**ASSIGNED TASK:** Going from the top of the data below, give again each line through the one containing "Click the large Virus", both ends kept.

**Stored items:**

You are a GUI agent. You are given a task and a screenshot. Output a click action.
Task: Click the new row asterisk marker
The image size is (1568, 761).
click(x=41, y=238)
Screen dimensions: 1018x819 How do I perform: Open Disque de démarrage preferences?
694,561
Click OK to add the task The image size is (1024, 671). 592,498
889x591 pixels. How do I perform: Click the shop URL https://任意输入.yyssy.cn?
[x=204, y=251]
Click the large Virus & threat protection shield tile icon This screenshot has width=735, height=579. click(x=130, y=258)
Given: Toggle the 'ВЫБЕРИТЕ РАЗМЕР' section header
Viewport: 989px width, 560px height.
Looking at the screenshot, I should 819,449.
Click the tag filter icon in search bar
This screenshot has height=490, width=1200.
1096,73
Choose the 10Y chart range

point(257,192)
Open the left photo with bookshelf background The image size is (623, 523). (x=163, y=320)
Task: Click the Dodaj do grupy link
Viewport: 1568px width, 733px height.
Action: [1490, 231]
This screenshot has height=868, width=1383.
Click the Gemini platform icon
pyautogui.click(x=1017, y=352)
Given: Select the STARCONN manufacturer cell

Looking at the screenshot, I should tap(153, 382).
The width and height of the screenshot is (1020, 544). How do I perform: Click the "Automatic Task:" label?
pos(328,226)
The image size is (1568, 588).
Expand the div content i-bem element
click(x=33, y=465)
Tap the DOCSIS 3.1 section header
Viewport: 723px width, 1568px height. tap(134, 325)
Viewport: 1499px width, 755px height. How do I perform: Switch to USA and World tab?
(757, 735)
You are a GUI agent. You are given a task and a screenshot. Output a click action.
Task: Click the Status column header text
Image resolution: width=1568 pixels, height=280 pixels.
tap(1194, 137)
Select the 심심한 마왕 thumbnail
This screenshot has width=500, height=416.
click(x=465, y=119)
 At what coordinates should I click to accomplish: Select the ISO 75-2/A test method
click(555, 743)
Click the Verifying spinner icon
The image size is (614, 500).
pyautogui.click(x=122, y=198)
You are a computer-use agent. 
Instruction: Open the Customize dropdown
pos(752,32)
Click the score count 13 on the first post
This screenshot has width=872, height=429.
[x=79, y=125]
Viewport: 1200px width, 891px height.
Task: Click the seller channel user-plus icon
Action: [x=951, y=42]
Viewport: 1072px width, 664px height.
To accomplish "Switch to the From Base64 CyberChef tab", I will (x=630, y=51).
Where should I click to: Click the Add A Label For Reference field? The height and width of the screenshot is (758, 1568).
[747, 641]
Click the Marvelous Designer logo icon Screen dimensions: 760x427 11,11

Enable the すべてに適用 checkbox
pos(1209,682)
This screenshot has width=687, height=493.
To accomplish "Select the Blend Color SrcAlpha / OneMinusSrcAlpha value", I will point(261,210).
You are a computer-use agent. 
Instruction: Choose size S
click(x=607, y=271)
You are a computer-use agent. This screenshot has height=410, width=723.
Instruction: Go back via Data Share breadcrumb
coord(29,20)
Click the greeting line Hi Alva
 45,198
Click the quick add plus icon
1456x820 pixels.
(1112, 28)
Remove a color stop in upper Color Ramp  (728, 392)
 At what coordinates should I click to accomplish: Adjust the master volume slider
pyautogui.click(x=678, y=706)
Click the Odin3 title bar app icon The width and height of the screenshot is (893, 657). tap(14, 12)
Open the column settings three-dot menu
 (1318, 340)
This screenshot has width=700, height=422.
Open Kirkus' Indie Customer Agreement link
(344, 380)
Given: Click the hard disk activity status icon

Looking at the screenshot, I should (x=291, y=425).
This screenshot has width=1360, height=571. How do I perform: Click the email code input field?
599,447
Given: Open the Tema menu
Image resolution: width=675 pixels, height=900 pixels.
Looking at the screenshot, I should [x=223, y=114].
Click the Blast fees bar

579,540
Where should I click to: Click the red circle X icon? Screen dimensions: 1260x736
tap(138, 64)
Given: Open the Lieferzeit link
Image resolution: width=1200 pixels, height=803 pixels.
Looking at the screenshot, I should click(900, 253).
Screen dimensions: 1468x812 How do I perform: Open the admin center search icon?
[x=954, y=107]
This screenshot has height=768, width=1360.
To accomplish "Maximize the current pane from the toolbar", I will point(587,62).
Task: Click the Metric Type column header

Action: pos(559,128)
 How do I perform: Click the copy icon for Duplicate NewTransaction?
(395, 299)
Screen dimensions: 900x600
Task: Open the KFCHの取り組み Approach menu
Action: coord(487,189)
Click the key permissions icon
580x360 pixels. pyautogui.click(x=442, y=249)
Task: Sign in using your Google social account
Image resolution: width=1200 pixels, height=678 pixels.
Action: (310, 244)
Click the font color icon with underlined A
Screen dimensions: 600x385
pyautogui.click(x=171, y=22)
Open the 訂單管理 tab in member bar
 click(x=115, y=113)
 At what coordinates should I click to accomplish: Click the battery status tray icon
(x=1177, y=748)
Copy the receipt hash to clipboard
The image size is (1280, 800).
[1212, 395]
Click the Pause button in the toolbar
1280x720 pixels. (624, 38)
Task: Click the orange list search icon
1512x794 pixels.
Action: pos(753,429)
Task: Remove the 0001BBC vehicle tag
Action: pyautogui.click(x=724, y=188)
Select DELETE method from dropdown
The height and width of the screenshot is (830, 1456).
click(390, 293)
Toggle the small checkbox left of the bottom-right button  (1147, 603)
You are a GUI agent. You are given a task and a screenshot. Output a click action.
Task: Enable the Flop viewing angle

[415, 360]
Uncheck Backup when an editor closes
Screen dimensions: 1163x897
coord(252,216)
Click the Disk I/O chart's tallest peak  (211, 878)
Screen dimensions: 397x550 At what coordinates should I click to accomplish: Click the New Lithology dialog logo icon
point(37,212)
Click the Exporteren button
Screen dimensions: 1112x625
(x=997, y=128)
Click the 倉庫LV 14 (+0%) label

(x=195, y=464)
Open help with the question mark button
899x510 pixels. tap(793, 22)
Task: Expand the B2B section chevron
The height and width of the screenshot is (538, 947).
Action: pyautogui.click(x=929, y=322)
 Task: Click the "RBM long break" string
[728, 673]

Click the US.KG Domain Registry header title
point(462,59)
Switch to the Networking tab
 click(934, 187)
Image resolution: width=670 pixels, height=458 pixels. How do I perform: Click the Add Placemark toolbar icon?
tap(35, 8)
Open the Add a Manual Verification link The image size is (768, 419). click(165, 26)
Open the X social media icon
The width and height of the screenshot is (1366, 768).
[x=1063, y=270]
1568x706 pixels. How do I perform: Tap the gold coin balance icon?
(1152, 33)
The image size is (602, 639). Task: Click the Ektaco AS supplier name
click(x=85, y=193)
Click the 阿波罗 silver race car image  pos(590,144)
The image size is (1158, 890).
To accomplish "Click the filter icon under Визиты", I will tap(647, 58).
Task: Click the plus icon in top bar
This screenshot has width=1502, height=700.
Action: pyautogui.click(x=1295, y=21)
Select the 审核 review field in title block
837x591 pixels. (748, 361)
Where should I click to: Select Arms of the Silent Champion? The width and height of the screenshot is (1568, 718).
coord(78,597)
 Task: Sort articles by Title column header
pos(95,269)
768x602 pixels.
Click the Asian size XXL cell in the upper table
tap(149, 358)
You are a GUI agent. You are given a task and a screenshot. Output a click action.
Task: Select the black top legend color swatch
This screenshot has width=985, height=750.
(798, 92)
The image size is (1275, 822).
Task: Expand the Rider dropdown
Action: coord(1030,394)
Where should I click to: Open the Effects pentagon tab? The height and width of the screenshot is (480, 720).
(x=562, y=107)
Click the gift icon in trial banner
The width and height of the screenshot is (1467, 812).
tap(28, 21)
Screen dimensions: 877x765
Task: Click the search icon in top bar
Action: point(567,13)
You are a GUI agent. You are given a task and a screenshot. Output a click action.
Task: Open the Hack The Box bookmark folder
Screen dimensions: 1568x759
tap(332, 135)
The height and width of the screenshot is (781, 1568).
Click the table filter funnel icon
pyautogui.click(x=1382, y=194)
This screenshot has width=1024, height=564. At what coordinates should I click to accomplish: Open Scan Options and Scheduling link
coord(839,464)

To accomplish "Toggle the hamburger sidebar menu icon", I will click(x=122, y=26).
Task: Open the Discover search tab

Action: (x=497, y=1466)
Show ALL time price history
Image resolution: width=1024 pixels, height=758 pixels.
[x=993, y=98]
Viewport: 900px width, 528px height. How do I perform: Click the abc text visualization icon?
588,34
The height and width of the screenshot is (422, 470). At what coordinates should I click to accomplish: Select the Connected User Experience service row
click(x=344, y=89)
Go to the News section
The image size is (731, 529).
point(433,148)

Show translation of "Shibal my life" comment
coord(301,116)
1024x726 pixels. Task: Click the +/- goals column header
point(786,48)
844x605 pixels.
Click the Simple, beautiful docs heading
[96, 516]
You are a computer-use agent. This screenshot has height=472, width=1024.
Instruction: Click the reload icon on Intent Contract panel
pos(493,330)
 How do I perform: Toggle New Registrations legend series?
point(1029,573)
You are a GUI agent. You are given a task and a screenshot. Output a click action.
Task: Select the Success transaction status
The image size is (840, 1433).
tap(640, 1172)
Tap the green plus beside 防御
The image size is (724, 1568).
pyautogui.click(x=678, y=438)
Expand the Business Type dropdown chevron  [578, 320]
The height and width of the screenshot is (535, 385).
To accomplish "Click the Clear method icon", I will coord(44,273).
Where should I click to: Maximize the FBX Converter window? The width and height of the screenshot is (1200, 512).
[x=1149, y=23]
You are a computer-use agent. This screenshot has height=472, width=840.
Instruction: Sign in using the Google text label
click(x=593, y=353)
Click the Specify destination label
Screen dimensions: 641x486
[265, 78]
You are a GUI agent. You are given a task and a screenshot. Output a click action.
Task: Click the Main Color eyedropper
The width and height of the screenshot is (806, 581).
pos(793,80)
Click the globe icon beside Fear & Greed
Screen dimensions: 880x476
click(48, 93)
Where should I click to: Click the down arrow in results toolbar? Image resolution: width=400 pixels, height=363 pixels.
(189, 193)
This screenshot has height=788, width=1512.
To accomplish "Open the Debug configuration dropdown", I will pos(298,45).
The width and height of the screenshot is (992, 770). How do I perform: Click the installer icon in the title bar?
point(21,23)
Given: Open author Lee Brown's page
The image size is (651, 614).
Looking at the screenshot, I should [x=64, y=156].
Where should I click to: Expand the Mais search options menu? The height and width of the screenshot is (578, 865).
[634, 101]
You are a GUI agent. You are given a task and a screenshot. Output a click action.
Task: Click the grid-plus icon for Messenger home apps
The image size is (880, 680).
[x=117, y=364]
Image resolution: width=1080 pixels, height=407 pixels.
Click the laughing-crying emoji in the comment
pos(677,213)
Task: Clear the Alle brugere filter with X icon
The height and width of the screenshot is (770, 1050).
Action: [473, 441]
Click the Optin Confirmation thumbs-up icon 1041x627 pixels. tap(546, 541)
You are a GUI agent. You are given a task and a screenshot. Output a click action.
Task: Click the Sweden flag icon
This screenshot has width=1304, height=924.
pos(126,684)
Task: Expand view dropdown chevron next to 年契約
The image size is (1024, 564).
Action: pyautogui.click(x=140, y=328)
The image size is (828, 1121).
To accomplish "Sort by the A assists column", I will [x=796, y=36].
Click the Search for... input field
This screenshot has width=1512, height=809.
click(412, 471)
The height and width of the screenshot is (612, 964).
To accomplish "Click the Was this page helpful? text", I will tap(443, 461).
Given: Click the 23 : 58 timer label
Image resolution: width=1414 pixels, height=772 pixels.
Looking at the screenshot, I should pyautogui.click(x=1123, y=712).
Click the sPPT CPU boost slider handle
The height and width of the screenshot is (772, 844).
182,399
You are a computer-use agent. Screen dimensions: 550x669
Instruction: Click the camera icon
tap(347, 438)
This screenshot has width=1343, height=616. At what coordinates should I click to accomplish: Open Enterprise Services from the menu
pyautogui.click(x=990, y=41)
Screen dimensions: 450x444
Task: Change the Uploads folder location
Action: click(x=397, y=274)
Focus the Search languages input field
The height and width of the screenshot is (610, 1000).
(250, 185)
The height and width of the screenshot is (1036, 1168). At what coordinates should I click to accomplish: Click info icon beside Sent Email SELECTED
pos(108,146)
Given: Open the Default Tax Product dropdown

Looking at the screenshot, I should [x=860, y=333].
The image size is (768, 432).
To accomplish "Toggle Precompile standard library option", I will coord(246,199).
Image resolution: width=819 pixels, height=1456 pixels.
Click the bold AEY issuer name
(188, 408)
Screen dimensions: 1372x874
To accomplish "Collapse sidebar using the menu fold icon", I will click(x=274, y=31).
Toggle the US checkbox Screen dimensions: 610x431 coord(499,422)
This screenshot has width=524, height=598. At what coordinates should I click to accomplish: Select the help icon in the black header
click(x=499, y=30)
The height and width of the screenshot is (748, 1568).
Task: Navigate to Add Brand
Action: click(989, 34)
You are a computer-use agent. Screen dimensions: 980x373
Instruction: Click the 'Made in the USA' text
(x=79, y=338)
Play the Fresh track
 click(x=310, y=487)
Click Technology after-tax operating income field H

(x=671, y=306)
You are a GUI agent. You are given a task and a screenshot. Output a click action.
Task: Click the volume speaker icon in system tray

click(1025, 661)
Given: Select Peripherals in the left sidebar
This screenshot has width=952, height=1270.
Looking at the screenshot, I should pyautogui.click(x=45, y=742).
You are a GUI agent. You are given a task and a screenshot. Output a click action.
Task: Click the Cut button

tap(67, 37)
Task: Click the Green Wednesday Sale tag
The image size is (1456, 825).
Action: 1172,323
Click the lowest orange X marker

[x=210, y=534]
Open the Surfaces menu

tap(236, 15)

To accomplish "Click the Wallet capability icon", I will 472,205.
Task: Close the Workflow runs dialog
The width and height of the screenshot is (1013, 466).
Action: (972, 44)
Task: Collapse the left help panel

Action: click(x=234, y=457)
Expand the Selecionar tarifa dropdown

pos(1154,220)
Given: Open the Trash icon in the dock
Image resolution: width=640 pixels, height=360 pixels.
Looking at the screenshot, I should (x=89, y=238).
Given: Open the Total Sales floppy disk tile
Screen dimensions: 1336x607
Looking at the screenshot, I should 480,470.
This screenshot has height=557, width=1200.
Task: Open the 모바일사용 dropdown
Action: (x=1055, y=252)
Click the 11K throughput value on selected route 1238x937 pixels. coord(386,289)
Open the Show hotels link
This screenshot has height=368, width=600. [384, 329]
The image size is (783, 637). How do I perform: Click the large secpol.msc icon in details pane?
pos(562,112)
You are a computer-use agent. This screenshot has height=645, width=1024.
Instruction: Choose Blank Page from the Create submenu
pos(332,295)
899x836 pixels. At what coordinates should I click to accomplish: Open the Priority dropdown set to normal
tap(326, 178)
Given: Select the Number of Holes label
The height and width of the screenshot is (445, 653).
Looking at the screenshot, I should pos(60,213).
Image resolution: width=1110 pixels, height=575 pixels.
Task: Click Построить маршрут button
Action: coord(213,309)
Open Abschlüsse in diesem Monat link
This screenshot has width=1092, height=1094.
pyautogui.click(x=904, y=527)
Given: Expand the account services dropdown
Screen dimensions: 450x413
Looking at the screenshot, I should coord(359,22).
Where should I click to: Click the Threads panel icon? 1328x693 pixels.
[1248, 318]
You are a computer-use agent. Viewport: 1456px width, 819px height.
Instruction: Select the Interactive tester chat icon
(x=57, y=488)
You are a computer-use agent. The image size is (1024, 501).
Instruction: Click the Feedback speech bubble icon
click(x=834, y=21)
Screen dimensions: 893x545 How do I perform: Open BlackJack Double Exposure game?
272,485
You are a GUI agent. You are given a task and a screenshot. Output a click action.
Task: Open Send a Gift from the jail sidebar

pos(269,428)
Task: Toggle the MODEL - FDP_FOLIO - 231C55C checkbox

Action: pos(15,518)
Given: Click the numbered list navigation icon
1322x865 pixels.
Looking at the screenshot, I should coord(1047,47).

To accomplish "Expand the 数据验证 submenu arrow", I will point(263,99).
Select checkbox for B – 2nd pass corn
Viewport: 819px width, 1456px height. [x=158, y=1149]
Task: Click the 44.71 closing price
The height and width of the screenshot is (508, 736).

**EXERCISE OUTPUT:**
You are a GUI agent. You are given a task and a screenshot. Output a click action.
Task: Click the new row asterisk marker
The image size is (1568, 761).
click(x=41, y=238)
Screen dimensions: 1018x819 How do I perform: Open Disque de démarrage preferences?
694,561
Click OK to add the task The image size is (1024, 671). 592,498
889x591 pixels. How do I perform: Click the shop URL https://任意输入.yyssy.cn?
[x=204, y=251]
Click the large Virus & threat protection shield tile icon This screenshot has width=735, height=579. click(x=130, y=258)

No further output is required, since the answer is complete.